Ed Murphy, president and CEO of Empower, noted in an interview after the firm’s Q4 earnings call, that the firm has close to $125 billion in assets in managed accounts, with as much as 9% of its 18.5 million participants in the offering.

“I think that product is continuing to evolve, and I think some of the underlying solutions within managed accounts are going to continue to evolve,” he says. “There’s lots of interesting conversations about how you think about incorporating alternatives, non-correlated assets and things like that…I would say within Empower we continue to see a lot of demand for a discretionary managed portfolio that’s personalized.”

Three years ago, Principal had immaterial exposure to managed account offerings, Fisher says. But after embracing the product, the recordkeeper has $4 billion in assets under management across its suite. In 2023, the firm saw a 25% increase in plan adoption count and a 62% increase in participants enrolled, Fisher says.

Future State

Going forward, Fidelity’s Pannozzo says the firm will work on three areas to advance its offering.

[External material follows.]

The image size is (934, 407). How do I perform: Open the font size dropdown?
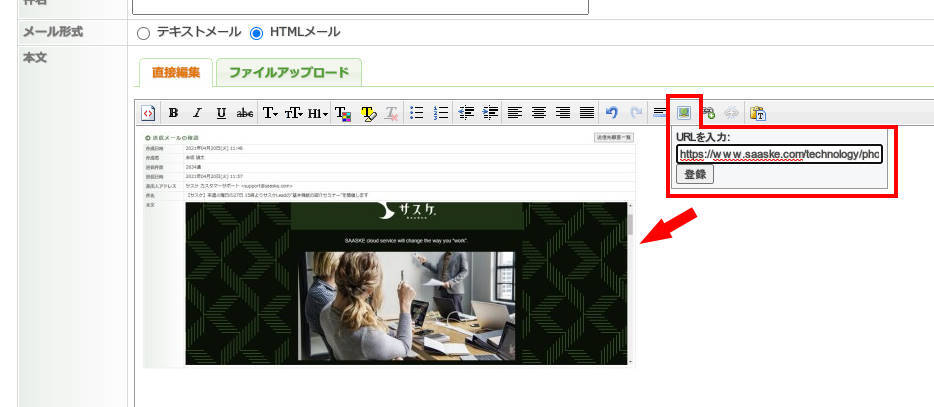click(294, 113)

  • Maximizing the amount of information gained when a person signs up;
  • Using external information either provided by the plan sponsor, or, when available, information that may be held in other Fidelity accounts
  • Having an ongoing engagement strategy to continue a conversation with the participant

Principal’s Fisher notes that, for participants who are not yet enrolled in an account, the recordkeeper helps sponsors with email campaigns. It also has educators who can explain the product in one-on-one sessions with participants.

Those participants, of course, will have to consider the added fee for the service. Fisher says managed account fees will generally be tiered, similar to TDFs, based on overall plan size as well as the participant’s account value.

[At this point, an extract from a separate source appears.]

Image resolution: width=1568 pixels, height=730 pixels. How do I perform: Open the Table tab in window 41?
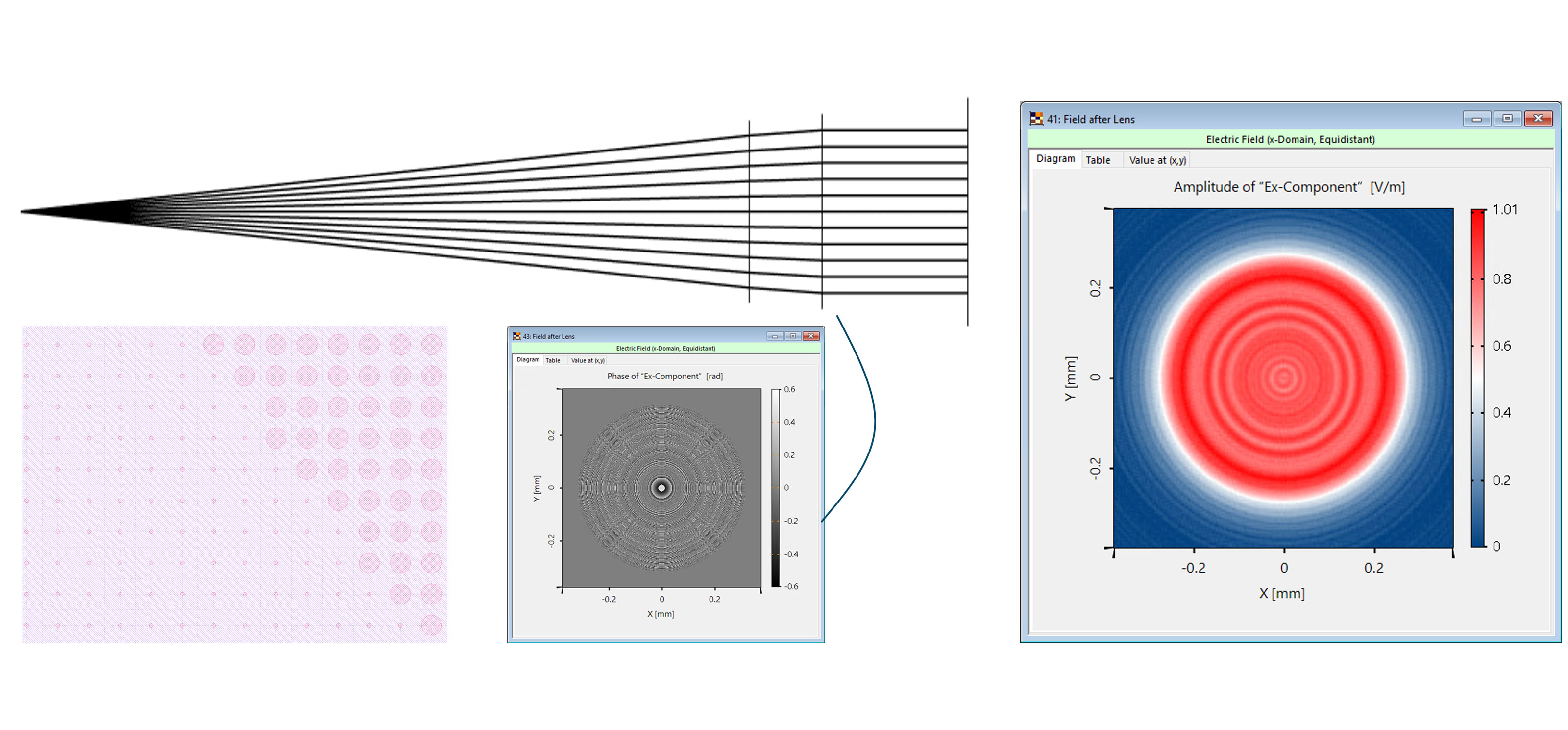[x=1098, y=160]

Russell Investment’s Bandow notes that, for larger plans with more assets and participants, his firm has been “more successful getting those rates down to under 20 basis points.” Meanwhile, whereas recordkeeper-offered managed accounts can come at lower costs, third-party providers can be costlier because they are sharing revenue with the recordkeeper platform.

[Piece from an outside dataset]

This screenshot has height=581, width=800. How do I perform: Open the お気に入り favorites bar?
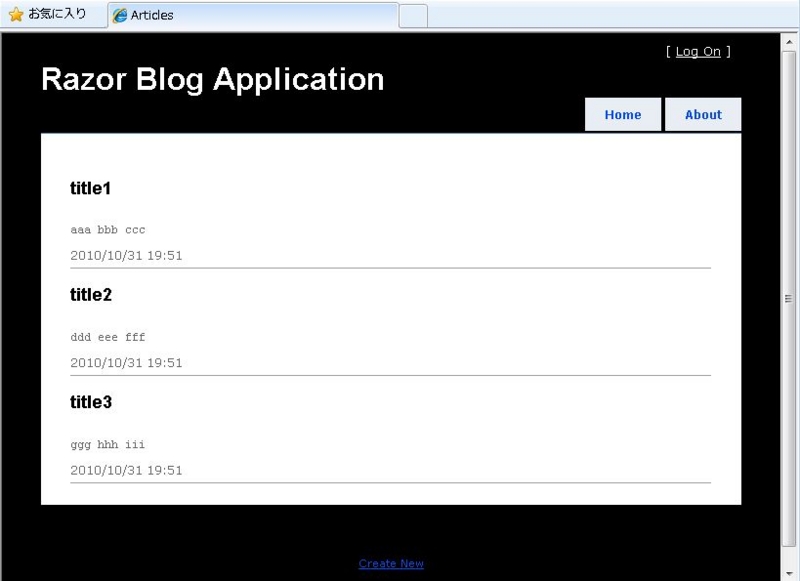50,14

Fees matter, of course, beyond just the immediate impact on participants. A survey last year from Sway Research noted that some advisers and sponsors may be hesitant to use managed accounts for fear of litigators jumping on any investment product for participants with higher fees. Vanguard’s Stinnett notes that “there is absolutely a critical role for plan sponsors from a fiduciary standpoint” for any kind of investment and advice offering. But he sees managed account solutions as being in a good position to stand up to that scrutiny.

He notes a few key factors when considering a new investment product, including that it is “sensitive to cost,” and that it is “premised on sensible investment advice, not some sort of gimmicky thing.” Good managed accounts, he says, stand up to those tests.

“If you invest solely in a target date fund, you will do great, but all we know about you is when you expect to retire—we treat everybody the same,” he says. “There is a growing number of people who want to personalize things a little but more, and I just think it’s a great development that plans are providing that capability.”